## Texto fornecido
------------------------------------------------------------
A responsabilidade do transportador por roubo de carga à luz da Lei nº 11.442/2007 e da jurisprudência do STJ
Mariana Cavalieri e Diego Murça
Por se tratar do principal meio de deslocamento de cargas no país, o modal rodoviário é desafio constante para as empresas que pretendem executar boas práticas de logística e garantir o cumprimento das normas e diretrizes que regulam o transporte rodoviário de cargas no Brasil.
Para o bom funcionamento dessa modalidade de transporte, portanto, é essencial que o Contratante e o Transportador conheçam e dominem as principais normas relativas ao tema, atualmente compiladas na Lei nº 11.442/2007, que regulamenta o transporte rodoviário de cargas realizado por terceiros mediante remuneração.
Dentre os principais pontos tratados na legislação, que devem ser conhecidos pelos envolvidos na contratação deste serviço, destacam-se: a natureza do contrato firmado entre o Contratante e o Transportador, a forma de instrumentalização da prestação do serviço e as responsabilidades de cada uma das partes.
Quanto ao primeiro ponto, sabe-se que a prestação do serviço de transporte rodoviário de cargas no Brasil depende de prévia inscrição do interessado em sua exploração no Registro Nacional de Transportadores Rodoviários de Cargas (“RNTR”), da Agência Nacional de Transportes Terrestres (“ANTT”) e pode ser exercido tanto por pessoas físicas (transportador autônomo), quanto jurídicas (empresas de transporte), não caracterizando vínculo empregatício em nenhuma hipótese.
O transporte rodoviário de cargas será instrumentalizado em contrato e mediante conhecimento de transporte, uma espécie de documento fiscal emitido pelo transportador para cobrir a carga transportada entre o local de origem e o destino, contendo informações para a completa identificação das partes, dos serviços e do material transportado.
A partir da assinatura do contrato de transporte ou emissão do respectivo conhecimento de transporte, o transportador torna-se responsável pela carga até a sua entrega ao destinatário, compreendendo desde eventuais prejuízos resultantes da perda, danos ou avarias, até o atraso na entrega, sem prejuízo da observância das cláusulas do contrato de seguro, quando houver. É o que dispõe o art. 9º, da Lei nº 11.442/2007:
Art. 9º A responsabilidade do transportador cobre o período compreendido entre o momento do recebimento da carga e o de sua entrega ao destinatário.
------------------------------------------------------------
## Dados fornecidos

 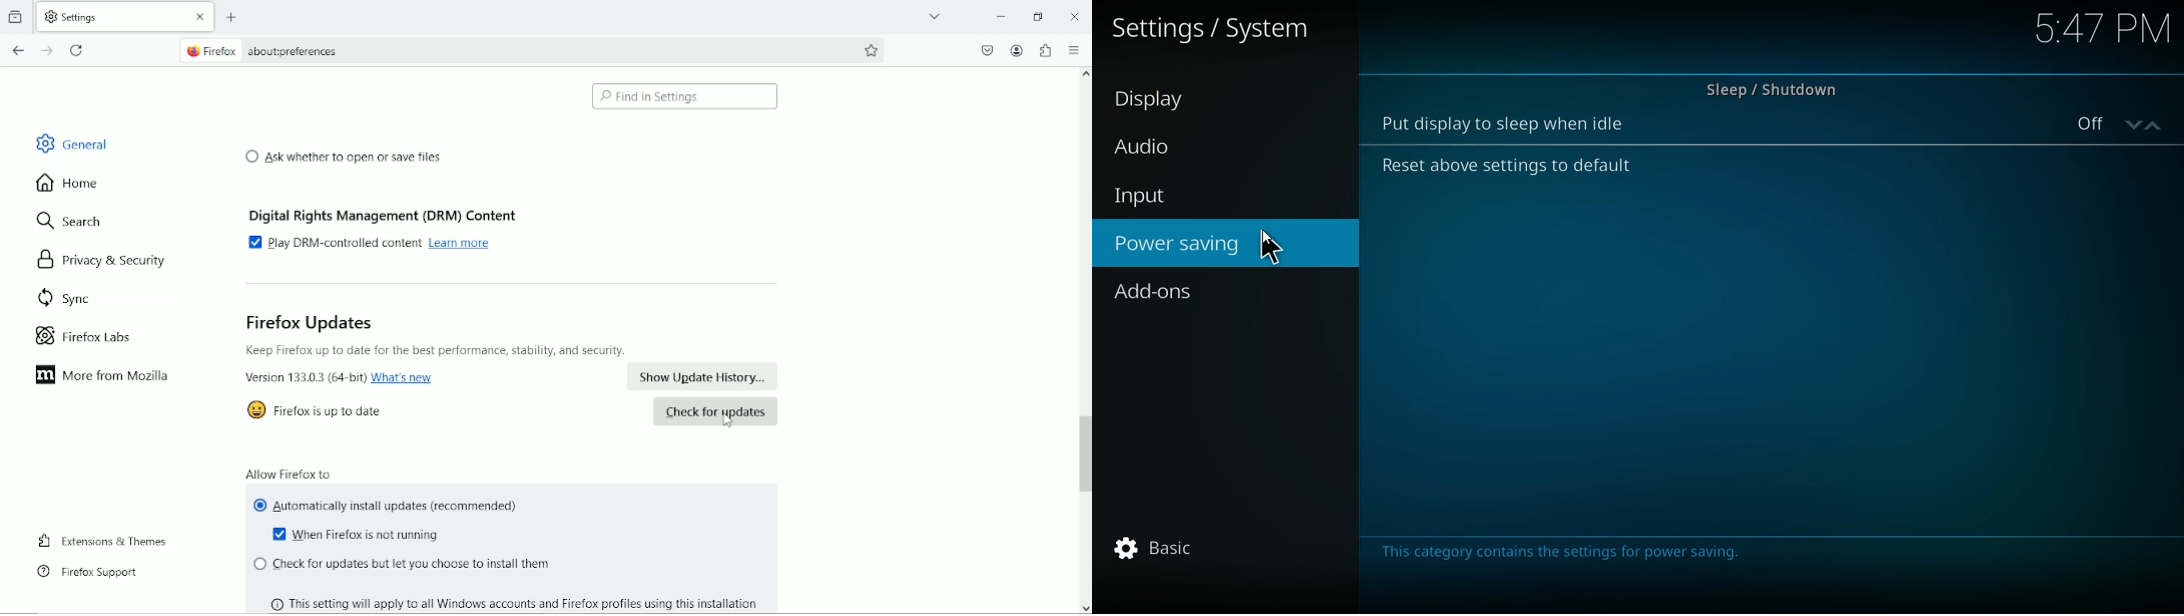 I want to click on Allow firefox to, so click(x=289, y=471).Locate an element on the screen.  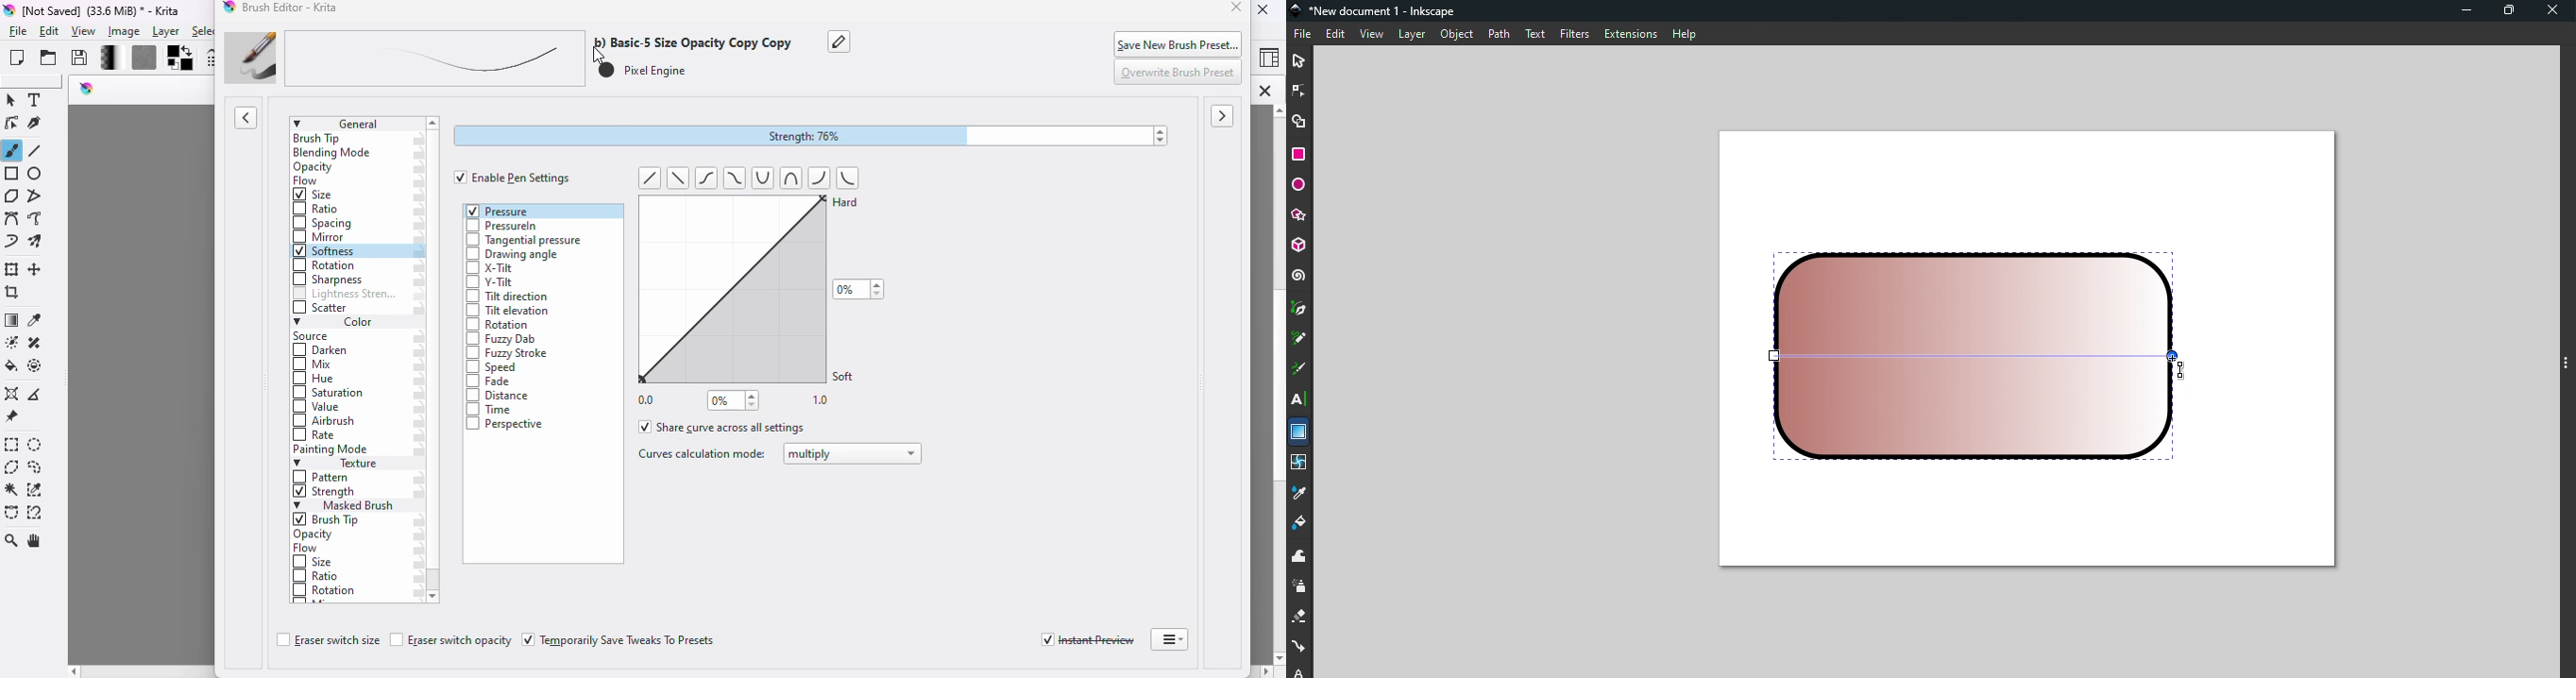
logo is located at coordinates (230, 8).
------------------------------------------------------------
## O que fazer
A) Transcreva, do texto sobre a responsabilidade do transportador rodoviário de cargas, o trecho que começa nas palavras que contêm "Dentre os principais" e termina em "uma das partes.".
B) Continue o texto sobre a responsabilidade do transportador rodoviário de cargas a partir da última frase apresentada.

## Respostas
A)
Dentre os principais pontos tratados na legislação, que devem ser conhecidos pelos envolvidos na contratação deste serviço, destacam-se: a natureza do contrato firmado entre o Contratante e o Transportador, a forma de instrumentalização da prestação do serviço e as responsabilidades de cada uma das partes.

B)
Parágrafo único. A responsabilidade do transportador cessa quando do recebimento da carga pelo destinatário, sem protestos ou ressalvas.
A depender do trajeto em que a carga vai se deslocar, incidentes como o roubo de carga são recorrentes e, portanto, medidas de cautela como deslocamento em horários de pouco risco, contratação de seguro, uso de escolta no veículo ou de rastreador na carga devem ser adotadas pelos transportadores.
Em casos de roubo de carga, o entendimento sobre a responsabilidade do transportador ainda é controverso. O Tribunal de Justiça de São Paulo, por exemplo, já se posicionou no sentido de que “o roubo de carga só constitui força maior que exclui a responsabilidade da transportadora se demonstrado que esta adotou todas as cautelas que razoavelmente dela se poderia esperar ou que o contrato celebrado exigia”. Vale destacar, contudo, que a responsabilidade do transportador pela perda ou danos à carga é limitada ao valor constante do contrato ou conhecimento de transporte, acrescido dos valores do frete e do seguro correspondentes.
Nesses casos, também é preciso estar atento ao prazo para se exigir reparação, pois a pretensão reparatória prescreve em 1 (um) ano, contado a partir do conhecimento do dano pela parte interessada (Lei nº 11.442/2007, art. 18). Trata-se de prazo prescricional específico, inferior àqueles previstos nos artigos 205 e 206 do Código Civil, que merece atenção de ambas as partes.
Por outro lado, o STJ tem entendido, majoritariamente (2), que o assalto à mão-armada configuraria força maior, já que “o roubo de mercadoria transportada, praticado mediante ameaça exercida com arma de fogo, é fato desconexo ao contrato de transporte e, sendo inevitável, diante das cautelas exigíveis da transportadora, constitui-se em caso fortuito ou força maior, excluindo-se sua responsabilidade pelos danos causados, nos termos do CC/2002” (3).
Por isso, é essencial que o transportador, o contratante e o proprietário da carga transportada estejam atentos às singularidades da ocorrência, tais como a adoção de medidas de cautela e a utilização de arma de fogo. Somente assim será possível analisar a responsabilidade pelo dano e fazer uma gestão adequada do risco de eventual demanda judicial.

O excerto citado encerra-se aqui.